UC Regents Approve UCSF’s Long Range Development Plan for 2035

Land-use Plan Provides Blueprint for Growth in New Era of Health and Science

By Amy Weitz

The UC Board of Regents has voted to approve UC San Francisco’s 2014 Long Range Development Plan (LRDP) following five years of planning and substantial community involvement. The Regents also approved the Environmental Impact Report (EIR) that accompanied the plan.

The Regents approved the plan and the EIR at their meeting on Nov. 20.

The LRDP provides a land-use roadmap to support the growth of the university’s education, research and patient care programs over the next two decades, while also considering the needs and changing landscape of nearby neighborhoods and San Francisco overall. 

Bay Area aerial view

UCSF's Long Range Development Plan

Learn more on the LRDP website

“The plan is a blueprint for a new era that in many ways signifies a sea change in the world of health and science,” said UCSF Chancellor Sam Hawgood, MBBS. “Advances in technology, biomedical science and health care delivery continue to transform how teaching, medical treatment and scientific research are conducted. These shifts require a re-thinking of our physical-space needs. In addition, reductions in federal research funding require us to become more efficient, in terms of reduced overhead of leases and optimization of space.

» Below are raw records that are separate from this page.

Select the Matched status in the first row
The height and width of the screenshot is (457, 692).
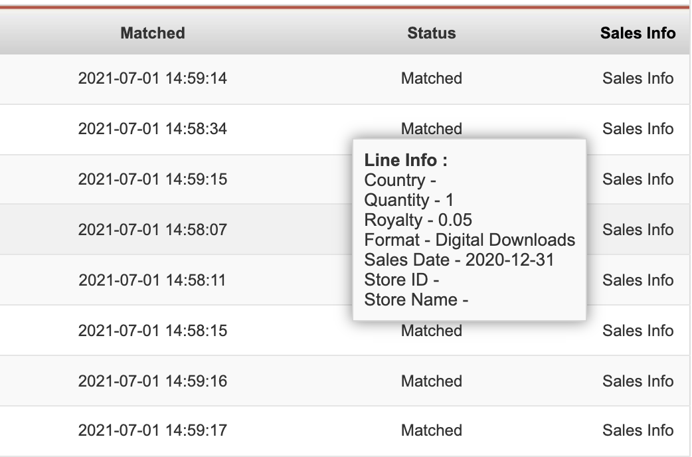[x=432, y=78]
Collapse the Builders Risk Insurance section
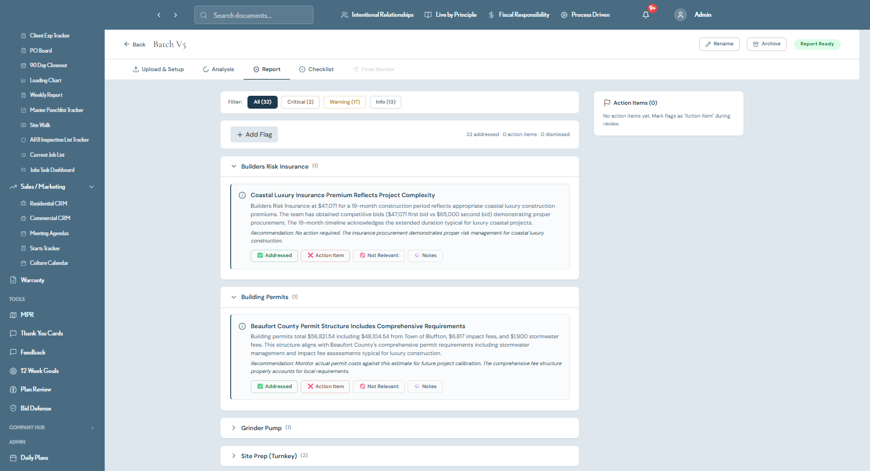Screen dimensions: 870x471 [x=234, y=166]
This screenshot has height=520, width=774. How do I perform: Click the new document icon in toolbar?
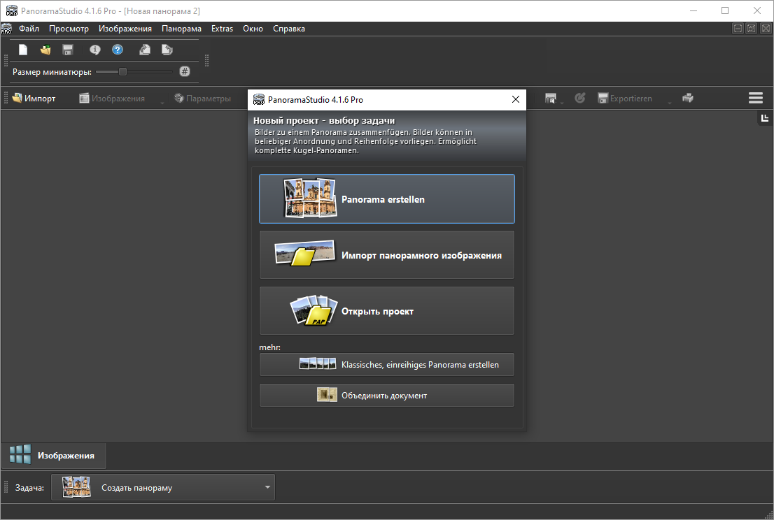23,50
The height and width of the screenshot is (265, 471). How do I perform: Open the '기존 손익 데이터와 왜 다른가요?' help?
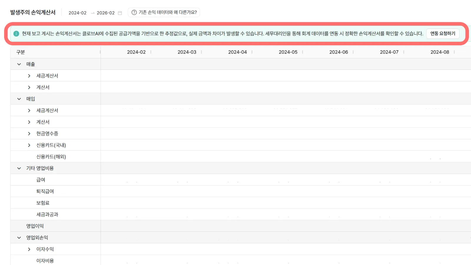point(164,12)
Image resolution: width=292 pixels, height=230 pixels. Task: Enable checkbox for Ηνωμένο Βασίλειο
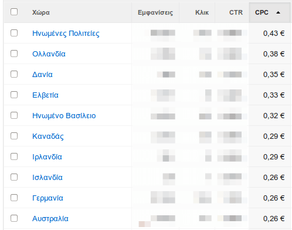click(14, 115)
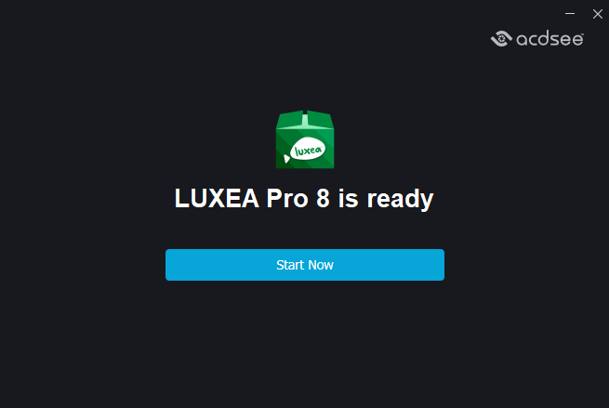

 “The LRDP helps to ensure that we are able to maintain our vital role as a world-class university – providing high-quality and specialized patient care; training the next generation of health care providers, scientists and academics; and discovering the greatest advances to fight and treat disease.  It also will allow us to continue to support the Bay Area. As San Francisco’s second-largest employer, we take pride in bringing more good jobs to the city, and helping to drive the region’s position as a global leader in health and science.”

Unlike the previous LRDP, which focused on significant growth – and resulted in the creation of the Mission Bay campus site – this plan anticipates a slower rate of growth over the next 20 years, and places renewed focus on consolidation and renovation of existing facilities as well as improving seismic safety.

“Among other aspects, the plan will enable faculty, staff and students to work more collaboratively and efficiently, thanks to consolidation and fewer remote sites,” said Lori Yamauchi, UCSF’s Associate Vice Chancellor for Campus Planning.  “It will also have other benefits, from helping to attract top talent to the Bay Area and creating a more vibrant and collegial environment, to reducing commute time and traffic congestion.”

The LRDP represents extensive planning and consultation with UCSF staff as well as with adjacent communities and the city’s civic leaders. “UCSF clearly incorporated neighbor feedback into the LRDP,” said Susan Eslick, vice president of the Dogpatch Neighborhood Association and a member of UCSF’s Community Advisory Group. “We appreciate UCSF wanting to ensure that its development complements and supports the future needs of our neighborhoods and San Francisco.”

The LRDP anticipates a 30 percent rise in UCSF’s total population, including a 31 percent increase in employees and 34 percent more patient visits, and a 26 percent increase in gross square footage (gsf), mostly at the Mission Bay campus site where UCSF owns undeveloped land within its existing 62-acre site and has infrastructure planned to support the expansion. 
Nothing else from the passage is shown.